#### YOUR TASK:
Can you copy out the data below line for line, changing nothing?

━━ PROVIDED RECORDS ━━

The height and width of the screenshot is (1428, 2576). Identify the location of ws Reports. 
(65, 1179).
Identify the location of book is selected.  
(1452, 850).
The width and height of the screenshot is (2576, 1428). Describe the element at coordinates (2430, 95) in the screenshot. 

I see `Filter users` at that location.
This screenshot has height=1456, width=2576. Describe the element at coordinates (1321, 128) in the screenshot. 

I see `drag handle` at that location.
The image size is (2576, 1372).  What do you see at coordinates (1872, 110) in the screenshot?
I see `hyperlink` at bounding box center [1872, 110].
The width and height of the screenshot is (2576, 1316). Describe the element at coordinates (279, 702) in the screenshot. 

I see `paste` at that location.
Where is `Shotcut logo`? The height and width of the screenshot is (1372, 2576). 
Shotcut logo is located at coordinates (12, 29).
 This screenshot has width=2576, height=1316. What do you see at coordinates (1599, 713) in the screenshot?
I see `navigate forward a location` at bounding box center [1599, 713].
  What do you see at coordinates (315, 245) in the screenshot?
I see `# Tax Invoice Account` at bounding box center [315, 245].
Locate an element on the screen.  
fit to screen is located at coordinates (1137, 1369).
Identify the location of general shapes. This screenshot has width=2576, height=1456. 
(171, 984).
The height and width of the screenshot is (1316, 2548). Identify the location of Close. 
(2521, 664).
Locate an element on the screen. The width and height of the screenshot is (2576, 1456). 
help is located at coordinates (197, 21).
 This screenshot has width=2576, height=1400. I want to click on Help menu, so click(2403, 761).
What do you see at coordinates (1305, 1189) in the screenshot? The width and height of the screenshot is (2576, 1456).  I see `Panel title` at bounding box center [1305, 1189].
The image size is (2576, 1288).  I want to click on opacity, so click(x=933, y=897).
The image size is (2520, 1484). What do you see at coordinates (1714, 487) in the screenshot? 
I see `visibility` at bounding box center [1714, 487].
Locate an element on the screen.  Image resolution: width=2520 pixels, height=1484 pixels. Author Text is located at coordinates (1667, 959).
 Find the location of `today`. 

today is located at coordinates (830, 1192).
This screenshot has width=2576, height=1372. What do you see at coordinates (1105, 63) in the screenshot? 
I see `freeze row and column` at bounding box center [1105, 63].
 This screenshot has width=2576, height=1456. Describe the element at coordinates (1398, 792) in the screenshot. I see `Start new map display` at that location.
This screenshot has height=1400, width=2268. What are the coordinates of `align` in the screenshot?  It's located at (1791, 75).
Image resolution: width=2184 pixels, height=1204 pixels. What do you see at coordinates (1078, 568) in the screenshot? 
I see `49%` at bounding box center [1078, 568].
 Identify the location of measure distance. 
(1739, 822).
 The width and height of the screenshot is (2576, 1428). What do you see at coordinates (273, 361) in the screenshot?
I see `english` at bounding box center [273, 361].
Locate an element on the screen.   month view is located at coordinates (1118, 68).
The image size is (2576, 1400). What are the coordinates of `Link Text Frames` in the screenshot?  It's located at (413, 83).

━━━

#### ANSWER TO THIS PROBLEM:
The height and width of the screenshot is (1428, 2576). Identify the location of ws Reports. 
(65, 1179).
Identify the location of book is selected.  
(1452, 850).
The width and height of the screenshot is (2576, 1428). Describe the element at coordinates (2430, 95) in the screenshot. 

I see `Filter users` at that location.
This screenshot has height=1456, width=2576. Describe the element at coordinates (1321, 128) in the screenshot. 

I see `drag handle` at that location.
The image size is (2576, 1372).  What do you see at coordinates (1872, 110) in the screenshot?
I see `hyperlink` at bounding box center [1872, 110].
The width and height of the screenshot is (2576, 1316). Describe the element at coordinates (279, 702) in the screenshot. 

I see `paste` at that location.
Where is `Shotcut logo`? The height and width of the screenshot is (1372, 2576). 
Shotcut logo is located at coordinates (12, 29).
 This screenshot has width=2576, height=1316. What do you see at coordinates (1599, 713) in the screenshot?
I see `navigate forward a location` at bounding box center [1599, 713].
  What do you see at coordinates (315, 245) in the screenshot?
I see `# Tax Invoice Account` at bounding box center [315, 245].
Locate an element on the screen.  
fit to screen is located at coordinates (1137, 1369).
Identify the location of general shapes. This screenshot has width=2576, height=1456. 
(171, 984).
The height and width of the screenshot is (1316, 2548). Identify the location of Close. 
(2521, 664).
Locate an element on the screen. The width and height of the screenshot is (2576, 1456). 
help is located at coordinates (197, 21).
 This screenshot has width=2576, height=1400. I want to click on Help menu, so click(2403, 761).
What do you see at coordinates (1305, 1189) in the screenshot? The width and height of the screenshot is (2576, 1456).  I see `Panel title` at bounding box center [1305, 1189].
The image size is (2576, 1288).  I want to click on opacity, so click(x=933, y=897).
The image size is (2520, 1484). What do you see at coordinates (1714, 487) in the screenshot? 
I see `visibility` at bounding box center [1714, 487].
Locate an element on the screen.  Image resolution: width=2520 pixels, height=1484 pixels. Author Text is located at coordinates (1667, 959).
 Find the location of `today`. 

today is located at coordinates (830, 1192).
This screenshot has width=2576, height=1372. What do you see at coordinates (1105, 63) in the screenshot? 
I see `freeze row and column` at bounding box center [1105, 63].
 This screenshot has width=2576, height=1456. Describe the element at coordinates (1398, 792) in the screenshot. I see `Start new map display` at that location.
This screenshot has height=1400, width=2268. What are the coordinates of `align` in the screenshot?  It's located at (1791, 75).
Image resolution: width=2184 pixels, height=1204 pixels. What do you see at coordinates (1078, 568) in the screenshot? 
I see `49%` at bounding box center [1078, 568].
 Identify the location of measure distance. 
(1739, 822).
 The width and height of the screenshot is (2576, 1428). What do you see at coordinates (273, 361) in the screenshot?
I see `english` at bounding box center [273, 361].
Locate an element on the screen.   month view is located at coordinates (1118, 68).
The image size is (2576, 1400). What are the coordinates of `Link Text Frames` in the screenshot?  It's located at (413, 83).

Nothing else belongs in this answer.